MATERIAL TO PROCESS: Begin

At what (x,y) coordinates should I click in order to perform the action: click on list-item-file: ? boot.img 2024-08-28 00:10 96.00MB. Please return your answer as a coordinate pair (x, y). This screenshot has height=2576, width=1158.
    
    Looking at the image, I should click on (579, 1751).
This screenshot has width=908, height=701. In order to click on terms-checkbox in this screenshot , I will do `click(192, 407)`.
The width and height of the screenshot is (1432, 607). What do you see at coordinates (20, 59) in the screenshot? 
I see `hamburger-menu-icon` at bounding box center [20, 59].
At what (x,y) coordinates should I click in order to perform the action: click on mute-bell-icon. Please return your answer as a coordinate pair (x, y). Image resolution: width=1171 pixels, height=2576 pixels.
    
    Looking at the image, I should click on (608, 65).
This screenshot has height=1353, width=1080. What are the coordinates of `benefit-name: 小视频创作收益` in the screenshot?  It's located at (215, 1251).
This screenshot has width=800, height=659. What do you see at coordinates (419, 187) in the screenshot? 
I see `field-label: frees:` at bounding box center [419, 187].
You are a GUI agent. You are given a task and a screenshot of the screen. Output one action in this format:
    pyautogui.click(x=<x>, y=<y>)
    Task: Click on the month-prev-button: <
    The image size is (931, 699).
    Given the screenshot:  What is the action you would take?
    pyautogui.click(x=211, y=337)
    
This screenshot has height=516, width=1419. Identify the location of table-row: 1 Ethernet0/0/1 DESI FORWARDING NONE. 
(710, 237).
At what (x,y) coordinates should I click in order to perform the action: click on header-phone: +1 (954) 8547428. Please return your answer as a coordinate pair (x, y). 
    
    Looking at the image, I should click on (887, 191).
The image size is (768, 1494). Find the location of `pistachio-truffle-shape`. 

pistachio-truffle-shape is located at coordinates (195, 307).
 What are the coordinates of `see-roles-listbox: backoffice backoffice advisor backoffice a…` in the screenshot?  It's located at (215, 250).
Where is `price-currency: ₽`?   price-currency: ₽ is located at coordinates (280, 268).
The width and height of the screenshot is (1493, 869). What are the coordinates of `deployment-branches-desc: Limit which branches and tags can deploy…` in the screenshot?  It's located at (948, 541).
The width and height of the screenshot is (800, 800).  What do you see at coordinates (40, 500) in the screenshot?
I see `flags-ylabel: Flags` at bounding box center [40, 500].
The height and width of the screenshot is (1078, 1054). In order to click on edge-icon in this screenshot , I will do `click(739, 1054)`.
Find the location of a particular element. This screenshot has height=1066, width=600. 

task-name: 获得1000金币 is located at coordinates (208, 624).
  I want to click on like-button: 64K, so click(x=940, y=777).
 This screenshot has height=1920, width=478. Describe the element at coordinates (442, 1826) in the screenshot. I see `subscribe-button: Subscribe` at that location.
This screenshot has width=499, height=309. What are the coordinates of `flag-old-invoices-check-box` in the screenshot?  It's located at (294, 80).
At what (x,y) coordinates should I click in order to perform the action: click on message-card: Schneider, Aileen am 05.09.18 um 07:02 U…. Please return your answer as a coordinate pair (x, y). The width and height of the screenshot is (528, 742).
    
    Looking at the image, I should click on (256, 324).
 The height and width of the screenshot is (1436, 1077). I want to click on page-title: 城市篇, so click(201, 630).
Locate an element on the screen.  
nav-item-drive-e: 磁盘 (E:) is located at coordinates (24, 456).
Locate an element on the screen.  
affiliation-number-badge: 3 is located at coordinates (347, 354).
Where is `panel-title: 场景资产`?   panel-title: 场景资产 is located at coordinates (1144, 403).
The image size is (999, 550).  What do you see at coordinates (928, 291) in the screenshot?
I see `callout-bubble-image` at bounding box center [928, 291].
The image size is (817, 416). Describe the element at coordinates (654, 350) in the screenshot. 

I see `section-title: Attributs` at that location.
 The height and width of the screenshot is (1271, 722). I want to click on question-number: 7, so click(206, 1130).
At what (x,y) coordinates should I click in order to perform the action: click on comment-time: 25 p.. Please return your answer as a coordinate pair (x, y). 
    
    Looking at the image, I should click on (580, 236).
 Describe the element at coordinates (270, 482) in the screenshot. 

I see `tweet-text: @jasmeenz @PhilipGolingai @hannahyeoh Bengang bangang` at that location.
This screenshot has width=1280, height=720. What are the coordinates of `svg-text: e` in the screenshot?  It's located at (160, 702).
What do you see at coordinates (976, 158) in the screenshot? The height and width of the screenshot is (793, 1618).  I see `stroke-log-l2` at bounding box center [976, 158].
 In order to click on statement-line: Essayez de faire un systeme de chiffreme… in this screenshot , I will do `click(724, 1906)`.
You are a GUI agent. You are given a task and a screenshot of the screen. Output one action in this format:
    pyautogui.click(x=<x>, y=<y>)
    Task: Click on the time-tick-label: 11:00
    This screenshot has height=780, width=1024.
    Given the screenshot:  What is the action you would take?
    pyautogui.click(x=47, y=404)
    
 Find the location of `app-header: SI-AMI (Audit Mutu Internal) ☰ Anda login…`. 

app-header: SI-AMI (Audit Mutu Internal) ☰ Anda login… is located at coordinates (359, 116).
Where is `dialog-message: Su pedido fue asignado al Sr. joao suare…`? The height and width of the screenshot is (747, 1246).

MATERIAL TO PROCESS: End

*WHAT YOU ARE ASKED TO DO*.
Rewrite the data from the line with "at (215, 250)." to the line with "coordinates (280, 268).", swapping "advisor" for "supervisor" and leaving everything else unchanged. Give only those lines.

*COMPLETED TASK*.
 What are the coordinates of `see-roles-listbox: backoffice backoffice supervisor backoffice a…` in the screenshot?  It's located at (215, 250).
Where is `price-currency: ₽`?   price-currency: ₽ is located at coordinates (280, 268).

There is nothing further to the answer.